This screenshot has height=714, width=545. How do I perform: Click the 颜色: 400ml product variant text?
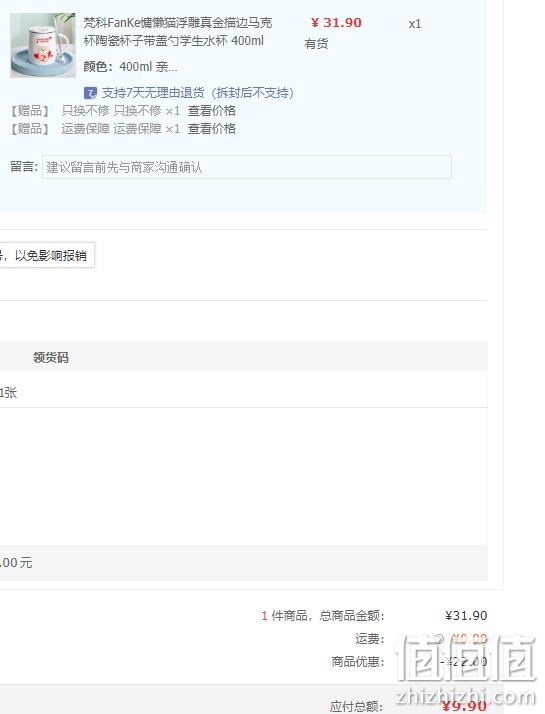click(131, 67)
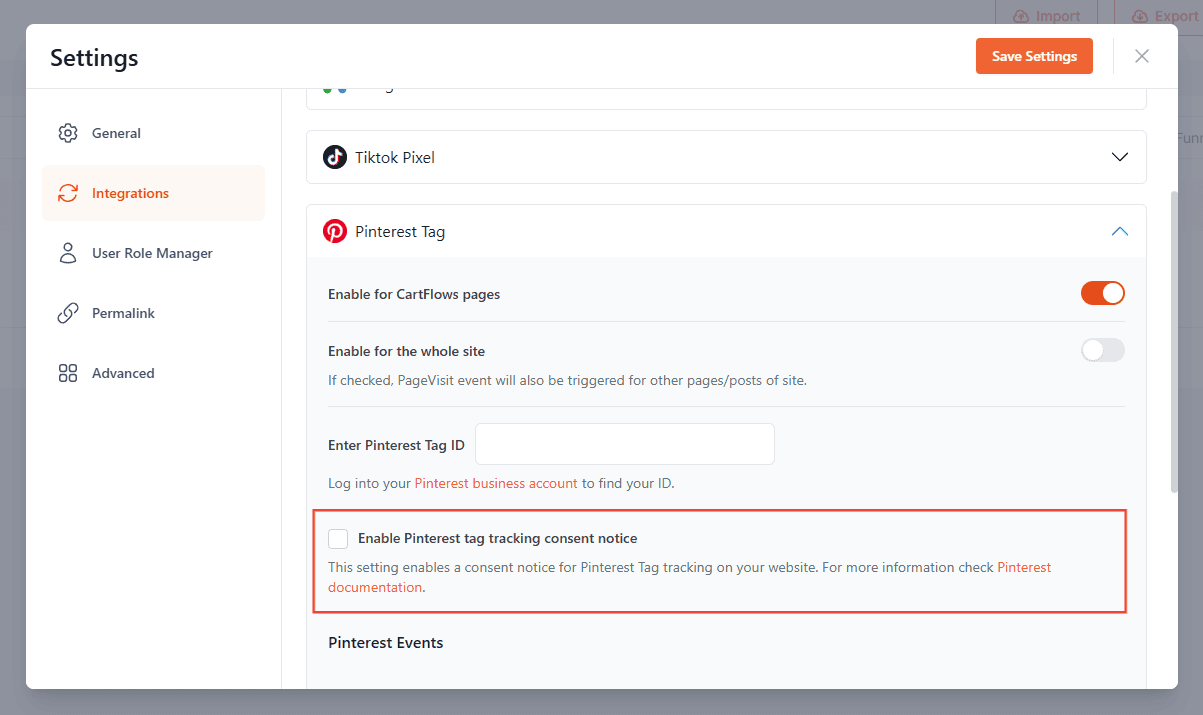This screenshot has height=715, width=1203.
Task: Click the Permalink chain icon
Action: [68, 313]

——

Everything in the records above except the pictures is to be reproduced word for word.

This screenshot has height=714, width=545. How do I perform: Click the 颜色: 400ml product variant text?
click(131, 67)
This screenshot has height=715, width=1203.
Task: Click the Permalink chain icon
Action: [68, 313]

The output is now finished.